Aku lihat kau di temaram purnama, di antara dedaun cemara yang meranggas, menunaikan rindunya pada bumi; di antara sinaran lentera yang nyaris letih berpijar. Di mana gerangan kau simpan kerling indah itu?
Dan kini tahun pun kian menua, mimpi-mimpiku pun tak lagi muda, namun harus kau percayai musim-musim tak pernah mampu menyentuh rupa wajah cintaku.

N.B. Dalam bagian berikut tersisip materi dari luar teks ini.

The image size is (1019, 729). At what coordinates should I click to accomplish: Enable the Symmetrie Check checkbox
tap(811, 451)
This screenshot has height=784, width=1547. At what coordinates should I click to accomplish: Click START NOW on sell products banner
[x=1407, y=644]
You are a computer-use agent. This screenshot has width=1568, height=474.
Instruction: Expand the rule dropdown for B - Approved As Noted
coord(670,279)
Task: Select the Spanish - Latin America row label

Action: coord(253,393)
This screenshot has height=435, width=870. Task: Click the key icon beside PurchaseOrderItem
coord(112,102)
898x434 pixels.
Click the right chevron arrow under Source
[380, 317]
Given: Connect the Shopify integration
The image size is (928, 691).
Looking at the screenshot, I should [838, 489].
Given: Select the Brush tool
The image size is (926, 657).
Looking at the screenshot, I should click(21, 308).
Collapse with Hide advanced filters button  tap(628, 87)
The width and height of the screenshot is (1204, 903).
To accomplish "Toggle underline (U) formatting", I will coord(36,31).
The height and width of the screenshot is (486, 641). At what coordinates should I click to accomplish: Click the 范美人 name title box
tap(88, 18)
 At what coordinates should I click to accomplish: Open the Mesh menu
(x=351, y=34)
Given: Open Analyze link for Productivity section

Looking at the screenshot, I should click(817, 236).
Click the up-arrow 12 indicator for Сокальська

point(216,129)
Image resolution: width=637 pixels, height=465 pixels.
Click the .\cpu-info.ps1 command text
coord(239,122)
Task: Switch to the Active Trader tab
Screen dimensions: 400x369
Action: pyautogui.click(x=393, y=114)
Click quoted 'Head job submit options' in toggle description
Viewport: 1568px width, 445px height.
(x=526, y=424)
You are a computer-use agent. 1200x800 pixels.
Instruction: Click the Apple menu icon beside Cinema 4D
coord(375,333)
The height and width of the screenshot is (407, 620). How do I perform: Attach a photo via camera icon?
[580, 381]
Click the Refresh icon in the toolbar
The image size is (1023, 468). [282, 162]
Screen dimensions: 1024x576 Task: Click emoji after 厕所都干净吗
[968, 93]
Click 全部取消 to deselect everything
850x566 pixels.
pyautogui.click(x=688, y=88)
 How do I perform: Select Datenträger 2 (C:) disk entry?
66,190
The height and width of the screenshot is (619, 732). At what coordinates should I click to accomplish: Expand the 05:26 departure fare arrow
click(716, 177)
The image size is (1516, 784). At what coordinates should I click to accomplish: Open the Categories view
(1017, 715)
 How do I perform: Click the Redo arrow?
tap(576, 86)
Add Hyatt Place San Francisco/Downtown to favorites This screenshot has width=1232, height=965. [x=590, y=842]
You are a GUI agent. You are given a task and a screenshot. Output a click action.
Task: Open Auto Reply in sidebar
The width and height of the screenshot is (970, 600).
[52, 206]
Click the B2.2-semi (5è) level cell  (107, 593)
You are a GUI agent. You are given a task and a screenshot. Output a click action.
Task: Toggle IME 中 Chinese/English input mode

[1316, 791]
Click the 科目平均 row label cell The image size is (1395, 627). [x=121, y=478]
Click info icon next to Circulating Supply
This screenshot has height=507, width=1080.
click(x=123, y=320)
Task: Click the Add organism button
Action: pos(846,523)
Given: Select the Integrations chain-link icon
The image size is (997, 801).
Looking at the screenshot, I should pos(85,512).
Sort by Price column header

Kau adalah senandung yang dilantunkan malam pada sepi-sepiku. Melambungkan khayal ke tepian nirwana. Meski tak tergapai nyata, tak tersentuh raga, tetes-tetes embun membuatku percaya sejukmu lebih nyata dari deretan-deretan aksara maya yang diucapkan para pujangga.
Biarkan aku tetap mempercayai menunggumu adalah sepenggal takdir yang belum menemukan episode akhir, Dewi.
Dalam taman surgamu, di antara sungai-sungai madu: Cinta ini tak seperti musim yang bersemi untuk menemukan ranggas, yang kering untuk menghadirkan basah. Walau kelak alunan waktu dan lantunan lirih malam pada sepi-sepi maha tinggi terhenti; hidupku akan abadi di dalam malam-malammu, pada sepi-sepimu, di antara musim-musimmu.